What is expected: Reproduce the items below word for word, starting at their first line and stopping after the line that contains "pyautogui.click(x=202, y=124)", with that line included.

Entries provided:

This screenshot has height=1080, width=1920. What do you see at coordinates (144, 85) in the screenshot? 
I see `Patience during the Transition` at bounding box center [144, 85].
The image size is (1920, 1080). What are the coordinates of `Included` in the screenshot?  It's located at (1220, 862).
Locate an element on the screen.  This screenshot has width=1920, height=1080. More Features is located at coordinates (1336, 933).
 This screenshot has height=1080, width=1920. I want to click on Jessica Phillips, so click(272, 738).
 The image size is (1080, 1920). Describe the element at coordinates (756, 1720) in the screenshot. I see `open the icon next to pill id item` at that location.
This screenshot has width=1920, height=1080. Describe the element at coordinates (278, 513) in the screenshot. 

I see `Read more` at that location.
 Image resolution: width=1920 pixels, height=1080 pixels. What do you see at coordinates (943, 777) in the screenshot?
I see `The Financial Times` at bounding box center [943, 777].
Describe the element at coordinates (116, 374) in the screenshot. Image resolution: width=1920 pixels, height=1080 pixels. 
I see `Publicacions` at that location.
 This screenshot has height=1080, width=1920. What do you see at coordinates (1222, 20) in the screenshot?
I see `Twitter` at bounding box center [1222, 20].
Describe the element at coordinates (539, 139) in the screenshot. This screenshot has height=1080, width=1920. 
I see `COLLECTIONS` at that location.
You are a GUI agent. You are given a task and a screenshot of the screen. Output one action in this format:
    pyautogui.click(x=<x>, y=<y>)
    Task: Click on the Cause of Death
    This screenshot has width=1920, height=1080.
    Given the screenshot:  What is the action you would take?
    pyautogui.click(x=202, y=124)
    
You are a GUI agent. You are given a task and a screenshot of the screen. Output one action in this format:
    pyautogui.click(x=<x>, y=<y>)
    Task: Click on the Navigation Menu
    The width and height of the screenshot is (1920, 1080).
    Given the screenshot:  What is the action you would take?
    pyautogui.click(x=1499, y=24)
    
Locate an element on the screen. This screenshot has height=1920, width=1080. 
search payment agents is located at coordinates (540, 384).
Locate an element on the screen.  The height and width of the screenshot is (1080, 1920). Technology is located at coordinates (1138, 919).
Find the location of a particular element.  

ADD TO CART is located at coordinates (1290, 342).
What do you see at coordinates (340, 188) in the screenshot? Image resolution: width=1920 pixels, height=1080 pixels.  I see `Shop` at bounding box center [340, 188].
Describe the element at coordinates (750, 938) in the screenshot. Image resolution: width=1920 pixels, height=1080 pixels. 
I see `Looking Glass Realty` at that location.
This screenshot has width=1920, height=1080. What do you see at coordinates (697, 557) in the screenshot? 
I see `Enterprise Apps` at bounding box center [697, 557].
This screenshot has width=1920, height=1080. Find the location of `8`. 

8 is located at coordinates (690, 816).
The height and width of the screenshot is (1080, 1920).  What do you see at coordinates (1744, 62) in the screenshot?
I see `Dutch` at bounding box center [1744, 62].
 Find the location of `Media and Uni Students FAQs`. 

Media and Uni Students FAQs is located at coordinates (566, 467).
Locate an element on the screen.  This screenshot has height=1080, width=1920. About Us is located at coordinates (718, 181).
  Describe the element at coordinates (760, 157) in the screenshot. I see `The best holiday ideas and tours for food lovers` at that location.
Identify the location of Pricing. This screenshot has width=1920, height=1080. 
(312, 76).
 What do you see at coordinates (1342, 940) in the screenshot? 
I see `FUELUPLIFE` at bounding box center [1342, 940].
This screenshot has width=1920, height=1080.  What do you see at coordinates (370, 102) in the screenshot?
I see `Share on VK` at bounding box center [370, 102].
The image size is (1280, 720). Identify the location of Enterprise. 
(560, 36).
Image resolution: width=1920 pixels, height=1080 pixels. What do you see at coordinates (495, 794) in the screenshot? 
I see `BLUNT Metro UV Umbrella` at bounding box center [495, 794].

Worked solution:
This screenshot has height=1080, width=1920. What do you see at coordinates (144, 85) in the screenshot? 
I see `Patience during the Transition` at bounding box center [144, 85].
The image size is (1920, 1080). What are the coordinates of `Included` in the screenshot?  It's located at (1220, 862).
Locate an element on the screen.  This screenshot has width=1920, height=1080. More Features is located at coordinates (1336, 933).
 This screenshot has height=1080, width=1920. I want to click on Jessica Phillips, so click(272, 738).
 The image size is (1080, 1920). Describe the element at coordinates (756, 1720) in the screenshot. I see `open the icon next to pill id item` at that location.
This screenshot has width=1920, height=1080. Describe the element at coordinates (278, 513) in the screenshot. 

I see `Read more` at that location.
 Image resolution: width=1920 pixels, height=1080 pixels. What do you see at coordinates (943, 777) in the screenshot?
I see `The Financial Times` at bounding box center [943, 777].
Describe the element at coordinates (116, 374) in the screenshot. Image resolution: width=1920 pixels, height=1080 pixels. 
I see `Publicacions` at that location.
 This screenshot has height=1080, width=1920. What do you see at coordinates (1222, 20) in the screenshot?
I see `Twitter` at bounding box center [1222, 20].
Describe the element at coordinates (539, 139) in the screenshot. This screenshot has height=1080, width=1920. 
I see `COLLECTIONS` at that location.
You are a GUI agent. You are given a task and a screenshot of the screen. Output one action in this format:
    pyautogui.click(x=<x>, y=<y>)
    Task: Click on the Cause of Death
    This screenshot has width=1920, height=1080.
    Given the screenshot:  What is the action you would take?
    pyautogui.click(x=202, y=124)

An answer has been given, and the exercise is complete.